Published: Tuesday, Feb. 26, 2013 - 12:00 am | Page 8A
Last Modified: Tuesday, Feb. 26, 2013 - 7:38 am

To hear county officials tell it, Sacramento County's much-scrutinized Child Protective Services is turning the corner.

A report going to the Board of Supervisors today does show some progress, but there's a long, long way to go to turn around this long-troubled agency. To keep our most vulnerable children safe, this is no time to ease up on CPS.

Supervisors can't just receive the report at face value and move on. They need to ask tough questions about whether these signs of improvement are genuine and meaningful. They need to be more hands-on in tackling a culture at CPS that has been long on bureaucracy and short on accountability.

They could take a cue from Los Angeles County, where the director brought in to fix its distressed CPS answers directly to county supervisors.
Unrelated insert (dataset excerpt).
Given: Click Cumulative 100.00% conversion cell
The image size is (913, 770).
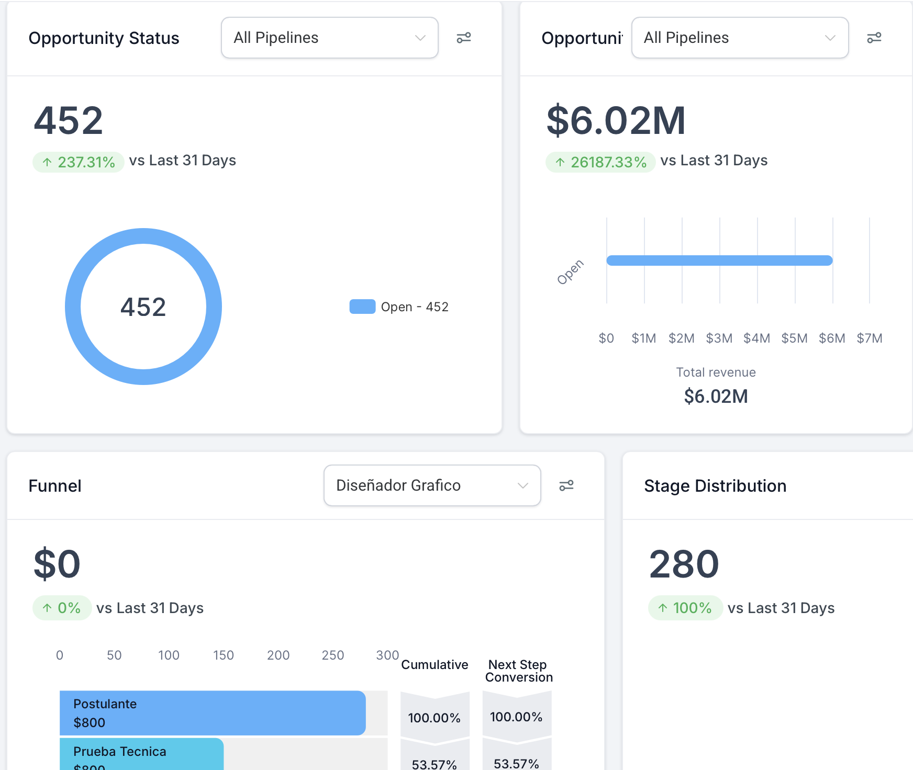Looking at the screenshot, I should coord(435,717).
The Los Angeles Times reported this month on a secret report sent to supervisors in which investigators found widespread CPS failures that had significantly contributed to the majority of child deaths.

According to the new report on Sacramento CPS, it is doing better at reunifying families and is completing adoptions faster than the national goal. But two-thirds of children who turned 18 while in foster care had been in the system for three years or longer, nearly double the national goal.

CPS is also doing worse than the national average in responding promptly to case referrals. Here's one possible reason: An independent oversight committee reported last September that nearly half of emergency child abuse investigators were unavailable to handle cases. CPS says it is working on the oversight panel's recommendations.

At that September meeting, supervisors did ask some good questions and gave indications of being more engaged. If improved finances allow supervisors to start restoring some budget cuts to CPS, that would help, too. But more staffing and money aren't enough.

No doubt CPS has a tough job, yet its shortcomings have been clearly demonstrated, including the need for better training and greater oversight of caseworkers. As some recent high-profile cases attest, there is cause to be skeptical that the culture has truly changed.

There's Blancho Brumfield, who was kept on as a child abuse investigator for years after she lost her foster care license for reportedly abusing children in her Vallejo home. The Bee's Brad Branan obtained an internal review showing that Brumfield was lax in her duties, such as not doing background checks and not interviewing victims privately.

There's Dwight Stallings, the little boy that CPS staffers inexplicably failed to report missing for months. He hasn't been seen since April 2011, his mother won't talk, and leads appear to have dried up. The Sheriff's Department believes he might be dead.

And there's Lily Manning – the "girl with 100 scars" – whose story The Bee's Marjie Lundstrom told in heartbreaking detail. Manning has filed a lawsuit claiming that CPS didn't protect her from the adoptive mother who tortured her.

Where's the outrage from supervisors? We're not in favor of political pandering, but when the system fails this spectacularly, some righteous indignation is justified – especially when it leads to real change.